Franciscus Junius was born on 1 May 1545 in Bourges, and beginning at age twelve studied law at the university there under François Douaren and Hugo Donellus. On account of his abilities in Greek and law, he was given the position of aide to the French ambassador at the court of Suleiman I in Constantinople, but before he reached Lyon, whence he was to travel by boat, the ambassador had departed.

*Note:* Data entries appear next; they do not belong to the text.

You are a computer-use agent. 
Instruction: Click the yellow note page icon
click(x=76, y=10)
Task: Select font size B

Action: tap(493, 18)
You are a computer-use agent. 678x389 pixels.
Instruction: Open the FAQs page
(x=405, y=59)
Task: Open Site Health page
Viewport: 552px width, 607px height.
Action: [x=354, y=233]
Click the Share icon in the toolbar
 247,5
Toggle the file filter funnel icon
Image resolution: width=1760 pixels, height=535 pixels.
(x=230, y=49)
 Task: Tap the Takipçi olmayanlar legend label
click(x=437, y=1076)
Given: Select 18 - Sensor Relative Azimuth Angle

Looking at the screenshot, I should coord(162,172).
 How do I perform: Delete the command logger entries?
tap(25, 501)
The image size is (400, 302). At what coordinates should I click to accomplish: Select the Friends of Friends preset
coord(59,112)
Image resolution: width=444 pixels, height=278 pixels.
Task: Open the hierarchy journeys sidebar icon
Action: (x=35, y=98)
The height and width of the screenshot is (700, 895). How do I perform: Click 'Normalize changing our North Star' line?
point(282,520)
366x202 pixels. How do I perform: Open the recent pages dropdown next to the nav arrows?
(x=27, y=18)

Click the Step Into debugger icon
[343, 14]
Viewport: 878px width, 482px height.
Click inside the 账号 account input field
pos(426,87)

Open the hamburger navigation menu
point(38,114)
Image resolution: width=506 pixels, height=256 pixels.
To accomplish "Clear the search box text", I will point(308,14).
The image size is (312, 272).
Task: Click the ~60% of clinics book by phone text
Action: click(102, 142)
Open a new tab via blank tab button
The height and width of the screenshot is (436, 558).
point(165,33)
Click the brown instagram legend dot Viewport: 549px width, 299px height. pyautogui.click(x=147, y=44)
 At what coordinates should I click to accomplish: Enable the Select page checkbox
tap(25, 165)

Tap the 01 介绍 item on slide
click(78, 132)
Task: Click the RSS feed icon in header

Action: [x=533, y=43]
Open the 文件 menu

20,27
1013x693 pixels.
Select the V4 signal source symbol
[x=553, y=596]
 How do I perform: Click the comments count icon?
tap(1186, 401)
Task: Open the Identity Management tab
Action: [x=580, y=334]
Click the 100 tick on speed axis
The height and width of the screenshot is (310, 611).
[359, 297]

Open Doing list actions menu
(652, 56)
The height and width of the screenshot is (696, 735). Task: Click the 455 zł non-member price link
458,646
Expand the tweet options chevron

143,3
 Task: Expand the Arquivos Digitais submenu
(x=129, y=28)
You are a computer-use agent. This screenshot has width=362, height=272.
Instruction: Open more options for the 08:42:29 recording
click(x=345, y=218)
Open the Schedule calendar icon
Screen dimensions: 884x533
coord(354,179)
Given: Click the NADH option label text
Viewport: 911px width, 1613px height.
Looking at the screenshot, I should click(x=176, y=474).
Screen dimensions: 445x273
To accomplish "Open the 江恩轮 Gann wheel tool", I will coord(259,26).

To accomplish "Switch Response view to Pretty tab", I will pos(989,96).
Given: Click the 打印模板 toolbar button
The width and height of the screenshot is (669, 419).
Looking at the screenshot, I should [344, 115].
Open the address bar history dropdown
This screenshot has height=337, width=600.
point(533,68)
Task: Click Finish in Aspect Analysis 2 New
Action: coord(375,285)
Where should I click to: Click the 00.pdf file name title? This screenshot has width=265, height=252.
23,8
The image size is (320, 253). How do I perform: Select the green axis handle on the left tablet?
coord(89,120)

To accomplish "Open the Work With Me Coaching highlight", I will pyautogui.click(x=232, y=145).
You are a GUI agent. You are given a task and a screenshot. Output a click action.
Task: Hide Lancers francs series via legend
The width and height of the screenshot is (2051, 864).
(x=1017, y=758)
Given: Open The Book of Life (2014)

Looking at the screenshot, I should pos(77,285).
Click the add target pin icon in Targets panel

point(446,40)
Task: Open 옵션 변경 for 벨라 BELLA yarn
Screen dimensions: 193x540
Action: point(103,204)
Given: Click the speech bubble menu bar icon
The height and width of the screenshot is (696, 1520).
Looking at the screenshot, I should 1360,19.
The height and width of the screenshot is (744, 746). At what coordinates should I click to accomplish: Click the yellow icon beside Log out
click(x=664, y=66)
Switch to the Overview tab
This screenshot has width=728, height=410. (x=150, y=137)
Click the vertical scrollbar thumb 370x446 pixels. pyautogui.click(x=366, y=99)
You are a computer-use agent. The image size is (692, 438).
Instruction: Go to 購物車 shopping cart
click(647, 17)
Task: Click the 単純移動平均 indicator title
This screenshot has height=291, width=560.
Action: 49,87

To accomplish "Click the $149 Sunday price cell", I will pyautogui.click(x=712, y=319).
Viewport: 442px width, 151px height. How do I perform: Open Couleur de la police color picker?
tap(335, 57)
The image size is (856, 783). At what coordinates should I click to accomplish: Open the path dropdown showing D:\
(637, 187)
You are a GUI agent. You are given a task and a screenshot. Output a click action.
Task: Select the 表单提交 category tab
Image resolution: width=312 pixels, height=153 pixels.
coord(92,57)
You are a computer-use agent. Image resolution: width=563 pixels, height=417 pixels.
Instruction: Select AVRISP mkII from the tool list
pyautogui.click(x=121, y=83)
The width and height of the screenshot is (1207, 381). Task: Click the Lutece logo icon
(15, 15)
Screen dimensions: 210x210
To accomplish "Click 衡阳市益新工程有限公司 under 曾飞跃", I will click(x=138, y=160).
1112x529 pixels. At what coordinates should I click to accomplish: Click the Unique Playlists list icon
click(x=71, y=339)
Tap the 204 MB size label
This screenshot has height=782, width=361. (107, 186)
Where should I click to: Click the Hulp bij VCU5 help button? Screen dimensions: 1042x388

Junius studied for two years at the gymnasium at Lyon, reading Greek and Roman classics. He nearly became an atheist while reading Cicero and Epicurus, but after reading the first chapter of John he was convinced to commit himself to God and he entered the French Reformed Church. He went in 1562 to study at Geneva under John Calvin and Theodore Beza, where he was reduced to poverty by the failure of remittances from home, owing to civil war in France. He would accept only the barest sustenance from a humble friend who had himself been a protégé of Junius's family at Bourges, and his health was permanently injured. The long-expected remittance from home was closely followed by the news of the brutal murder of his father by a Catholic fanatic at Issoudun; and Junius resolved to remain at Geneva, where his reputation enabled him to live by teaching. In 1565, however, he was appointed minister of the Walloon church at Antwerp. Junius was tasked with making a minor revision to the Belgic Confession, which was first prepared in 1561, and he also distributed it in Geneva in order to build consensus. In 1566, an iconoclastic uproar ensued in the Netherlands, but Junius did not take part. William the Silent made an agreement with Philip II of Spain in 1566 to protect Protestants, but only those who were natives of the Low Countries, placing Junius in danger. Several times he barely escaped arrest, and finally, after spending six months preaching in Limburg, he was forced to flee to Heidelberg in 1567. There he was welcomed by the elector Frederick II, and temporarily settled in charge of the Reformed church at Schönau; but in 1568 his patron sent him as chaplain with Prince William of Orange in his unfortunate expedition to the Netherlands. Junius returned to his church and remained there till 1573.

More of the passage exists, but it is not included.